Für konkrete Anwendungen würden sich Wissenschaftler maßgeschneiderte Formen selbst herstellen, an denen sich dann beispielsweise Fremdmoleküle punktgenau fixieren lassen oder die als Gerüst für den Aufbau sekundärer Strukturen dienen. Da die Kuben nur aus DNA bestehen, vertragen sie sich vergleichsweise gut mit der Körperchemie und könnten daher ihren Platz in medizinischen oder biologischen Untersuchungen finden.
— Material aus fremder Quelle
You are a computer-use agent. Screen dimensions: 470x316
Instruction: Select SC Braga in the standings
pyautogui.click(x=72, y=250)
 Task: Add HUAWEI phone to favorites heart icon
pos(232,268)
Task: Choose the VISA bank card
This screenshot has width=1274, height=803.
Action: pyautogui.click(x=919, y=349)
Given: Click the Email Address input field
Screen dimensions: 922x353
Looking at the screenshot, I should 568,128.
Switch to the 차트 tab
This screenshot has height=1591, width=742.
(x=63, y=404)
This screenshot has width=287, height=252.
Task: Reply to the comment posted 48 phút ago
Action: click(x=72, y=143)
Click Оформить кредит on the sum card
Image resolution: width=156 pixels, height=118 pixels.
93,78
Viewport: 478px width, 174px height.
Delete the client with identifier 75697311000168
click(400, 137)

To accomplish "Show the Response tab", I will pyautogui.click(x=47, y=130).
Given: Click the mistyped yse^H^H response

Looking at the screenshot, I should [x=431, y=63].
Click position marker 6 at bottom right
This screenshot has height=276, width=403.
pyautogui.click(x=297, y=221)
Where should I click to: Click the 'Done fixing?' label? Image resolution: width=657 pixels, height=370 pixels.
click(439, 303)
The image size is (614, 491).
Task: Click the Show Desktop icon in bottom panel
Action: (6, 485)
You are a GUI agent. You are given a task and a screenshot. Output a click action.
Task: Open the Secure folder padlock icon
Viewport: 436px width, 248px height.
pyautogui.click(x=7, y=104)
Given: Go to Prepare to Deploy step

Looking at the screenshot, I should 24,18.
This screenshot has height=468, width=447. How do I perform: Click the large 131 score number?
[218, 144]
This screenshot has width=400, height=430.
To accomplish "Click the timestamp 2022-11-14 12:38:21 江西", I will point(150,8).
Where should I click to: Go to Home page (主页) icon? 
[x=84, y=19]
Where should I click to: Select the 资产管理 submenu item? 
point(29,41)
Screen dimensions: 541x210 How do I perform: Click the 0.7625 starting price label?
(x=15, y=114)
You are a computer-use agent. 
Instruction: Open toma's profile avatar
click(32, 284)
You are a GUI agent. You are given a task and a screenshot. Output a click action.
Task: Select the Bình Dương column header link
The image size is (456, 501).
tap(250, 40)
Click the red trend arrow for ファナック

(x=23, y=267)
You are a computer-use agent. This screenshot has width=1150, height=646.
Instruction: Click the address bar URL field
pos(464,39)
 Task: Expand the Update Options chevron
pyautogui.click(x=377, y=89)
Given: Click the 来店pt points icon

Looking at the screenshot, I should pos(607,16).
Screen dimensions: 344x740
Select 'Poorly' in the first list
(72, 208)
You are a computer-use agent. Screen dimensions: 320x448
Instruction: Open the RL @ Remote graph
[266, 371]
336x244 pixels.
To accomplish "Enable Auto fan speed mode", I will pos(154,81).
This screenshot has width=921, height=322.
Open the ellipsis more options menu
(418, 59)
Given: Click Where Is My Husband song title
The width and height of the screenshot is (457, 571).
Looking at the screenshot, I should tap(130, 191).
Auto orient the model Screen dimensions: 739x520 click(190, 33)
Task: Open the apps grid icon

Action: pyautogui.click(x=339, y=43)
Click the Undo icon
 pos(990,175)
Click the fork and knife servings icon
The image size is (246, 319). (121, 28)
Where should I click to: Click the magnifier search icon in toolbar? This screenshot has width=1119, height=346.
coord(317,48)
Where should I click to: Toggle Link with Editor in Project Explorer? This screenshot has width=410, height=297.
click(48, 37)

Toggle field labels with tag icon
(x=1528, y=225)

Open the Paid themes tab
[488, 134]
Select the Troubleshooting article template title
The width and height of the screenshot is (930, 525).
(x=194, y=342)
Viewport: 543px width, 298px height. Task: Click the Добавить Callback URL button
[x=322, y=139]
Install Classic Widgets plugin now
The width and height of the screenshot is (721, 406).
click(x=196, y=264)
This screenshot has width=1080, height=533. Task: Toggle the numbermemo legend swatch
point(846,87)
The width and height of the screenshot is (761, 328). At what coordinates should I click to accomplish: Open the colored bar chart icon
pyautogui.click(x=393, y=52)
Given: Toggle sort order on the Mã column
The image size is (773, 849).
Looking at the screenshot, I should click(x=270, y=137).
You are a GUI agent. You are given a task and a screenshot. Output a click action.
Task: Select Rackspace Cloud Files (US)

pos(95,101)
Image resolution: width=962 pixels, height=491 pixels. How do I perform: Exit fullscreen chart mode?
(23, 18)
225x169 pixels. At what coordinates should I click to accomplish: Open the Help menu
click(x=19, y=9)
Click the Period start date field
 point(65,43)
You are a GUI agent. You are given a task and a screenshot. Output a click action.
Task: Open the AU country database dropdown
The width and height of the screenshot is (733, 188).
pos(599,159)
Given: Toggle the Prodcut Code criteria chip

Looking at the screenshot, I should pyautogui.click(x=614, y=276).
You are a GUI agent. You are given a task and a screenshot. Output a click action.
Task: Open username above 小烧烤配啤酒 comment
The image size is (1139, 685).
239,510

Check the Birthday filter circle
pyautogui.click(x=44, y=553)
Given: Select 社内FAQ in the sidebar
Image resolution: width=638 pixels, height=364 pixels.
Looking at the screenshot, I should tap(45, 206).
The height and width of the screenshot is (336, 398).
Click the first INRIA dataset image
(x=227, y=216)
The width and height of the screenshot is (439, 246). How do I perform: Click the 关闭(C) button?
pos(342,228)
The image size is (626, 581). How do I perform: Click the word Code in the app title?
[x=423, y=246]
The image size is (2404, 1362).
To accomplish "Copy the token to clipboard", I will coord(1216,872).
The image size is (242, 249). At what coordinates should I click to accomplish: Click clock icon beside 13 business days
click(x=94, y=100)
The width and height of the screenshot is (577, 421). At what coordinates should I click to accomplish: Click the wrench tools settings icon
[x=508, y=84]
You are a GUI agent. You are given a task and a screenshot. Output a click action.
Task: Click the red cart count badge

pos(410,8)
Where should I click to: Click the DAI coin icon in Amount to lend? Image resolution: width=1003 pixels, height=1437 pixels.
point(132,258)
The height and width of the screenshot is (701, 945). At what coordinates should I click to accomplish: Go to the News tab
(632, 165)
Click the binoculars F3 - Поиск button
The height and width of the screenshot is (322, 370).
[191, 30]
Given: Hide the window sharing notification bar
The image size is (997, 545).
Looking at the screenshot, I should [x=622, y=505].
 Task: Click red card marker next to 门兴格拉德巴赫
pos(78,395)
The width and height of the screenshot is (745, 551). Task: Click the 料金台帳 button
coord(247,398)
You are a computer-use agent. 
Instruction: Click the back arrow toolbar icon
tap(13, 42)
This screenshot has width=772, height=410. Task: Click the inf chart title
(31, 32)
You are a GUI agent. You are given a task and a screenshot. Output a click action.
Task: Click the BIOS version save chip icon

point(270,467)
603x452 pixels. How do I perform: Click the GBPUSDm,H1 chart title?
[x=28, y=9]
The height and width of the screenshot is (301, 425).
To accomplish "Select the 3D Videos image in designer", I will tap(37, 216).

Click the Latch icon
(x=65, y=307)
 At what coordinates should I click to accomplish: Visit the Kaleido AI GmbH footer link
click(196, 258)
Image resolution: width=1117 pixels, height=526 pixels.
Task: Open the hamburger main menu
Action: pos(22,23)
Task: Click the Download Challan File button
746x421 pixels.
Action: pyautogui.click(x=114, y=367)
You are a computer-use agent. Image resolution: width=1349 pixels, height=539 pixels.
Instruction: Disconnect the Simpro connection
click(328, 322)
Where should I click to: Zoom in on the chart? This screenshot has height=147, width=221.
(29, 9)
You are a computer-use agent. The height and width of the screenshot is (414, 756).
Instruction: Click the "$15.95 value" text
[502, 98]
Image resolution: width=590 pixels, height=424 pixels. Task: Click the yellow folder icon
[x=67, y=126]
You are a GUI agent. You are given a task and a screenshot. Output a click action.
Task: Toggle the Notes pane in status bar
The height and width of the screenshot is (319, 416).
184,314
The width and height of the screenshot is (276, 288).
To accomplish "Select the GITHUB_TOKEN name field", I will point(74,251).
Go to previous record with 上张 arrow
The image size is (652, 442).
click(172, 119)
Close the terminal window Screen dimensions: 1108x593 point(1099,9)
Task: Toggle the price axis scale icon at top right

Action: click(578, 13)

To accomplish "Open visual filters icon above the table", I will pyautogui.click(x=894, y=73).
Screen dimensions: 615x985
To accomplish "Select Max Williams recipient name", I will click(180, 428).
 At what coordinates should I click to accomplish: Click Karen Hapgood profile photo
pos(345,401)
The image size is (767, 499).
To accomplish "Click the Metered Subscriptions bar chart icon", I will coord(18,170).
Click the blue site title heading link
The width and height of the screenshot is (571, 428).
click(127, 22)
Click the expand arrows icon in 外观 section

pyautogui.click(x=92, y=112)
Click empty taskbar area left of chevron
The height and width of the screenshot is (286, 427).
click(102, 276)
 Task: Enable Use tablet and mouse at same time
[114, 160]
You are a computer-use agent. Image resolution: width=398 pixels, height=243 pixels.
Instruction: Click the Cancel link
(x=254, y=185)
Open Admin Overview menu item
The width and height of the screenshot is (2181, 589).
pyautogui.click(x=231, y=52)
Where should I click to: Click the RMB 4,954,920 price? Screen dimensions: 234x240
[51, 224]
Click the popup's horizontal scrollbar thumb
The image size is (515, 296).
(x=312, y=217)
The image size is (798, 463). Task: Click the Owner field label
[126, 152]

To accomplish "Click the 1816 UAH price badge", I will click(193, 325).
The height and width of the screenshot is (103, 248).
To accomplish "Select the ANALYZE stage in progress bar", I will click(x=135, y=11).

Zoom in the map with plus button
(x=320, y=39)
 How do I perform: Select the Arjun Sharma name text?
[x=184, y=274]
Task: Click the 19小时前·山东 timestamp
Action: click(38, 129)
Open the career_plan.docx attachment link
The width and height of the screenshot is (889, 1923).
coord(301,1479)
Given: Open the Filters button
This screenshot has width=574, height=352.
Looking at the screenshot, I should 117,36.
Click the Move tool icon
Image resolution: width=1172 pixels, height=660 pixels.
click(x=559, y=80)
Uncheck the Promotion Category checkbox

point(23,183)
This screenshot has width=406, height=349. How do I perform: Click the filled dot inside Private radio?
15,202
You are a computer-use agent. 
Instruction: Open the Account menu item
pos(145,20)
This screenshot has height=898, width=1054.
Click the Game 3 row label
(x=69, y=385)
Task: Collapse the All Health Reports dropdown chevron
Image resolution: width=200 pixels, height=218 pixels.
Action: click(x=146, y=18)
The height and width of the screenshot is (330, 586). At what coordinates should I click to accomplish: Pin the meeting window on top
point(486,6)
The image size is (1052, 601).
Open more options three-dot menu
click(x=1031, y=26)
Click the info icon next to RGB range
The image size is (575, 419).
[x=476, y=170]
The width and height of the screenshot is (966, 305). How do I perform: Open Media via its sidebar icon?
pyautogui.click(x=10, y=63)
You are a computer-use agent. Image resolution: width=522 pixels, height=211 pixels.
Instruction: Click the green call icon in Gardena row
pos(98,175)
Die Natur stellt den Anwendern außerdem einen umfangreichen Satz enzymatischer Werkzeuge zur Verfügung, mit denen sich unter anderem Erbgutstränge schneiden oder vervielfältigen lassen.

Bei ähnlichen Verfahren, die Forscherteams in den vergangenen Jahren entwickelten – namentlich beim DNA-Origami –, musste zumeist ein langer Strang durch kurze Verbindungsstücke in Form gehalten werden (siehe zum Beispiel dieses Video). Der Vorteil von Yins DNA-Lego ist demgegenüber die Tatsache, dass jedes Mal der gleiche Satz an DNA-Bausteinen verwendet werden kann.

Mit Hilfe einer 3-D-Software wird die gewünschte Form am Bildschirm designt. Der Laborcomputer errechnet daraufhin, welche Einzelstränge in das Endprodukt eingebaut werden, und mischt diese im Reagenzglas zusammen. Über bis zu 72 Stunden wird das Gemisch dann langsam abgekühlt, wobei die gewünschte Form in vielfacher Ausführung entsteht. Leider ist der Selbstorganisationsprozess immer noch sehr fehleranfällig: Weit über die Hälfte der zur Verfügung gestellten Stränge sind Ausschuss.